Ahmet Akgündüz yaptığı araştırmalar sonunda iç oğlan meselesinde çeşitli iddiaların tam bir iftira olduğunu gördüğünü, iç oğlanların haremde değil Enderun'da ve Hırka-i Saadet ve diğer mukaddes emanetlerin bulunduğu Has Oda'da da görev yaptıklarını söylüyor. Akgündüz "Hadisenin mahiyetini bilip de, bir de iftirayı duyunca titrememek mümkün değil" diyor.

ÇIPLAK RESİMLER, UYDURMA!

Haremle ilgili sık sık yayınlanan çıplak resimlerin aslı esası olma Batılı yazar ve çizerlerin fantezilerden ibaret olduğu çeşitli araştırmalar tarafından ifade ediliyor. Harem konusunda önemli eser veren Çağatay Uluçay şöyle diyor: "Türkiye'yi ziyaret eden seyyahlardan çoğunun Türkçe'yi bilmemeleri, Hıristiyan oldukları için azınlıklarla düşüp kalkmalı ve onların verdikleri çok zaman hakikate uymayan malumatı en ufak tetkik süzgecinden geçirmeden kitaplarına kaydetmeleri, onları fahiş hatalar yapmaya sürüklemiştir. Seyyah ve ressamIarın bizler hakkında verdikleri hükümlerin, yaptıkları resimleri yazdıkları kitapların ne dereceye kadar doğru olacağını siz düşünün hükmünüzü verin." (Uluçay, Harem'den Mektuplar, ll)

**Veri kesitleri**
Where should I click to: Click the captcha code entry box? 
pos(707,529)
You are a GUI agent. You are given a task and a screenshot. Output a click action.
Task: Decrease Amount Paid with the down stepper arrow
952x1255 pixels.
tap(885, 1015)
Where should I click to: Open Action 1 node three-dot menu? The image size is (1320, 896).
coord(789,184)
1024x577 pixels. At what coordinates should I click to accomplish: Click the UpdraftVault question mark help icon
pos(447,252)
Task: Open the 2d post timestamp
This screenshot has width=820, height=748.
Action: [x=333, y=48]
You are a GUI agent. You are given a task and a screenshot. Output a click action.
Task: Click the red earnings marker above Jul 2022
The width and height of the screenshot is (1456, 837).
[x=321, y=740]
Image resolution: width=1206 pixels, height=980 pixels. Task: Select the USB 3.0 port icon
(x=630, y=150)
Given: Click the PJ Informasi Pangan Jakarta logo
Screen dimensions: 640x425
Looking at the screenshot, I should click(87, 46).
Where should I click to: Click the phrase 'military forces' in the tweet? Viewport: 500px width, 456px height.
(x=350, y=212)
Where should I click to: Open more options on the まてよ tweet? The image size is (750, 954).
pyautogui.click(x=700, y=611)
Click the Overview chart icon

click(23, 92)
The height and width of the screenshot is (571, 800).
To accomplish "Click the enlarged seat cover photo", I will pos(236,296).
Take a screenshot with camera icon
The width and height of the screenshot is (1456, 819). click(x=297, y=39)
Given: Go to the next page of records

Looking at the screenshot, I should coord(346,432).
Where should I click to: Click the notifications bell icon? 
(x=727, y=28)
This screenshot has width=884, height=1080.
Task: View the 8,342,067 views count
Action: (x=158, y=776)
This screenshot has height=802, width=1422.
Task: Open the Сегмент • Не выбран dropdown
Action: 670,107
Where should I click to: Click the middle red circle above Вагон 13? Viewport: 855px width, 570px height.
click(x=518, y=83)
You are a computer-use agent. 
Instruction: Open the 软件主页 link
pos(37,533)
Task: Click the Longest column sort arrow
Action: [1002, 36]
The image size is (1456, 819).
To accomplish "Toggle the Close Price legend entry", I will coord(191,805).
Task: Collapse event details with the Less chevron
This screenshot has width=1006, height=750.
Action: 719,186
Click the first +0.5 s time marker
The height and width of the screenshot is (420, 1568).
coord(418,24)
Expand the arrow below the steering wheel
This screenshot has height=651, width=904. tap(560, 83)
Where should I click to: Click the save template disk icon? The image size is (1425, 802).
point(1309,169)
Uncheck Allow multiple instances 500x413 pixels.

**Görevler**
A: Harem hakkındaki metne göre Çağatay Uluçay, Türkiye'yi ziyaret eden seyyahların fahiş hatalar yapmasının sebebini ne olarak gösteriyor? Bir ile üç cümle arasında açıklayın.
B: Satırların başından "Action: [x=333, y=48]" ifadesini içeren satıra kadar uzanan kısmı, iki ucu da dahil ederek aynen yazın.

**Beklenen sonuçlar**
A: Uluçay'a göre seyyahların çoğu Türkçe bilmiyordu ve Hıristiyan oldukları için azınlıklarla düşüp kalkıyordu. Azınlıkların verdiği, çoğu zaman gerçeğe uymayan bilgileri en ufak bir incelemeden geçirmeden kitaplarına kaydetmeleri onları fahiş hatalara sürükledi.

B:
Where should I click to: Click the captcha code entry box? 
pos(707,529)
You are a GUI agent. You are given a task and a screenshot. Output a click action.
Task: Decrease Amount Paid with the down stepper arrow
952x1255 pixels.
tap(885, 1015)
Where should I click to: Open Action 1 node three-dot menu? The image size is (1320, 896).
coord(789,184)
1024x577 pixels. At what coordinates should I click to accomplish: Click the UpdraftVault question mark help icon
pos(447,252)
Task: Open the 2d post timestamp
This screenshot has width=820, height=748.
Action: [x=333, y=48]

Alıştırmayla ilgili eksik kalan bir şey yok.